São Paulo – Em meio a um bosque de araucárias, na região metropolitana de Curitiba, existe uma fábrica totalmente ecológica que produz alimentos saudáveis feitos à base de alfarroba, uma vagem que dá na alfarrobeira, árvore típica do Mediterrâneo. A fantástica fábrica de produtos alternativos ao chocolate, Carob House, foi criada em 2002 e, hoje, é uma das marcas mais conhecidas de produtos saudáveis do Brasil, com itens que vão desde as famosas barrinhas até tabletes e cremes. Agora, com a chegada da Páscoa, há também os ovos.
Eloísa Helena Orlandi, a mente criadora da Carob House, conheceu a alfarroba quando morava no Canadá com o marido. Lá, o pó era vendido a granel e também havia uma mistura para bebida, sabor alfarroba, que era fabricada na Universidade de Loma Linda, na Califórnia. Por ter apelo à saudabilidade, a alfarroba passou a fazer parte da alimentação da família.

“Ao retornarmos para o Brasil, identificamos uma lacuna no mercado com a falta de um produto alternativo que pudesse atender consumidores que, por questões de saúde, ideologia ou preferência de sabor, não consumiam o chocolate convencional”, conta Eloísa. Assim começou a empreitada. Foram quase quatro anos de pesquisa e desenvolvimento até a abertura oficial da empresa, em 2002, mas o produto só foi divulgado no mercado no final de 2003.

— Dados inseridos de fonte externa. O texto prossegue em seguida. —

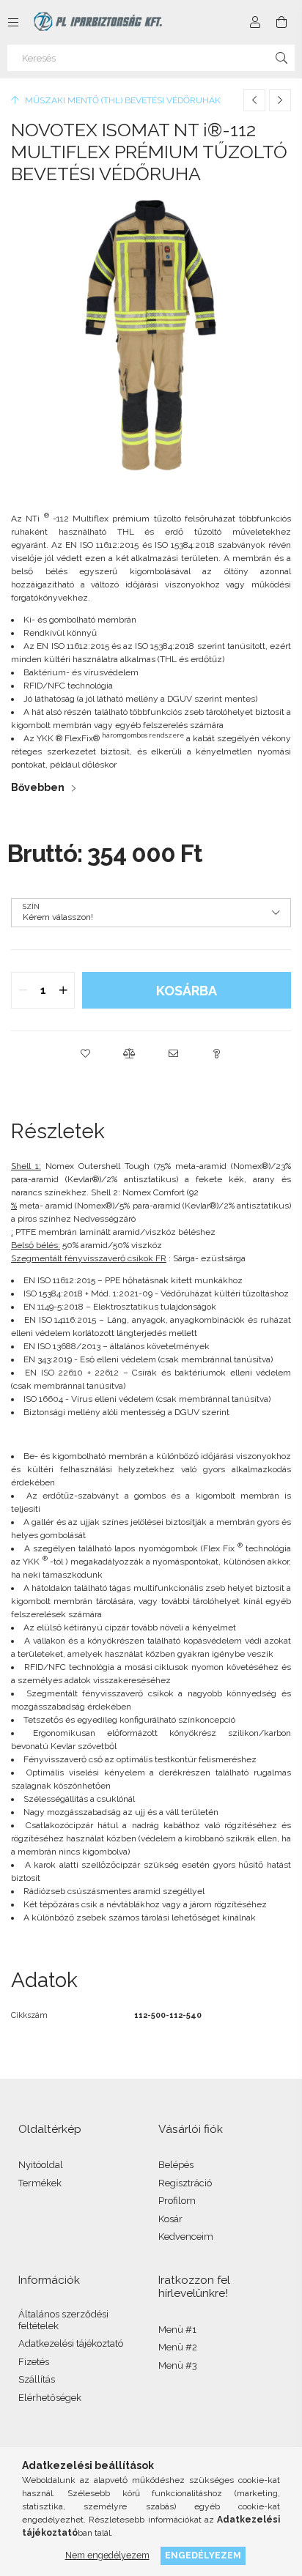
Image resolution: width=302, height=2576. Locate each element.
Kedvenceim (185, 2236)
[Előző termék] (254, 100)
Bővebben (38, 787)
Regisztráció (185, 2183)
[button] (85, 1053)
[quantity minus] (23, 990)
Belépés (176, 2164)
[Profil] (255, 22)
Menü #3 (177, 2365)
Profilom (177, 2200)
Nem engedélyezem (107, 2555)
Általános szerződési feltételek (63, 2320)
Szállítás (36, 2379)
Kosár (170, 2218)
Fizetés (33, 2361)
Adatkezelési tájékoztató (70, 2343)
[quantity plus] (63, 990)
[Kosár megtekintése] (281, 22)
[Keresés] (281, 58)
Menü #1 (177, 2329)
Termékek (40, 2183)
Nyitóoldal (40, 2164)
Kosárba (186, 990)
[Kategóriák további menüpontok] (13, 22)
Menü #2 (177, 2347)
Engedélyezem (203, 2555)
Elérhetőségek (49, 2397)
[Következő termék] (280, 100)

A matéria-prima é importada, já que a alfarrobeira é uma árvore nativa de clima desértico, não existente no Brasil. Portugal, Espanha, Itália e Grécia estão entre os maiores produtores. “Contudo, pelas suas propriedades múltiplas, vários países do Norte da África estão investindo pesado no cultivo da alfarrobeira. Há, também, em outros continentes, como a Ásia e Oceania”, conta Eloísa, uma grande entusiasta e estudiosa do tema.
A Carob House chegou até a apoiar um estudo de tese de doutorado de um aluno de Engenharia Agrônoma da Universidade Federal do Paraná (UFPR), que desenvolveu o plantio de alfarrobeiras no estado, através da criação de um ambiente climatizado que permitisse o seu cultivo. “Elas estão crescendo”, celebra Eloísa. A alfarrobeira é conhecida por seu crescimento e sua longevidade: pode demorar até uma década para começar a dar frutos.
Internacionalização
Hoje, Eloísa define a Carob House como uma boutique de alimentos: com tecnologia de ponta e instalações modernas e um número pequeno de funcionários dedicados. “Tudo é cuidadosamente pensado para que o produto chegue ao nosso consumidor final levando consigo toda essa história e cultura que permeia a proposta de um produto diferenciado que faz bem à saúde.”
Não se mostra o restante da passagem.